It's been confirmed that Williams F1 will receive financial compensation for the damage done to their car during last week's Azerbaijan Grand Prix race weekend.
A drain cover came loose early in the first free practice session on Friday in Baku, and was sucked open by the aerodynamic power of Formula 1 cars as they ran over it.
The unfortunate driver to be in the wrong place at the wrong time was George Russell. His car was so badly damaged by the drain cover coming open that the chassis had to be effectively written off.
It didn't help that the crane on the flat bed truck returning the FW42 to pit lane then hit a low bridge, resulting in it leaking hydraulic fluid over the car before it could be offloaded and returned to the Williams garage.
Russell was unhurt in the incident but missed all of Friday's practice as the team built up a new car for him from their spare chassis. He subsequently took part in qualifying on Saturday and finished 15th in the race.
The team's weekend woes were compounded by Robert Kubica crashing during qualifying, necessitating further hurried - and expensive - repairs.
However there had been questions as to who would pay for the repairs to Russell's car, with the struggling Williams team not best placed to absorb the costs estimated to be in the six figures.
But now the Azerbaijan race promoters have confirmed that they will be paying out.
"Obviously this is our fault, we did admit it," Arif Rahimov told Autosport magazine this week. "It's something that we as a circuit shouldn't have allowed.
"We have checked again our insurance policy and it is fully covered," he continued. "Our legal department is talking to Williams' legal department and they will be reimbursed in full."
Rahimov said that the team accepted that the incident had been a simple accident, and that it clearly hadn't been done on purpose.
"Obviously there are no hard feelings," he said. "We were very apologetic. We also sent some flowers to say we were really sorry about what happened."

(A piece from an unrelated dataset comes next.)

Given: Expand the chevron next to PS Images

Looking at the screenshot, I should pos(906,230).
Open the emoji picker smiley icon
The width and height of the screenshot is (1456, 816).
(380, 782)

Rahimov added that he hoped to get the money to Williams "as soon as possible", rather than the full year that Haas had to wait for compensation after a similar incident in 2017 when Romain Grosjean's car was similarly damaged by a loose drain cover in Malaysia.
Meanwhile Rahimov has stated that the venue will improve its safety procedures for future events to make sure there is no repeat of the embarrassing and potentially dangerous incident.
He said that henceforth the organisers would have teams out first thing in the morning and again in the evening after track activity concluded, to check that all 300 manholes and drain covers were still securely bolted down.
"We will definitely make sure that this never happens again," he insisted.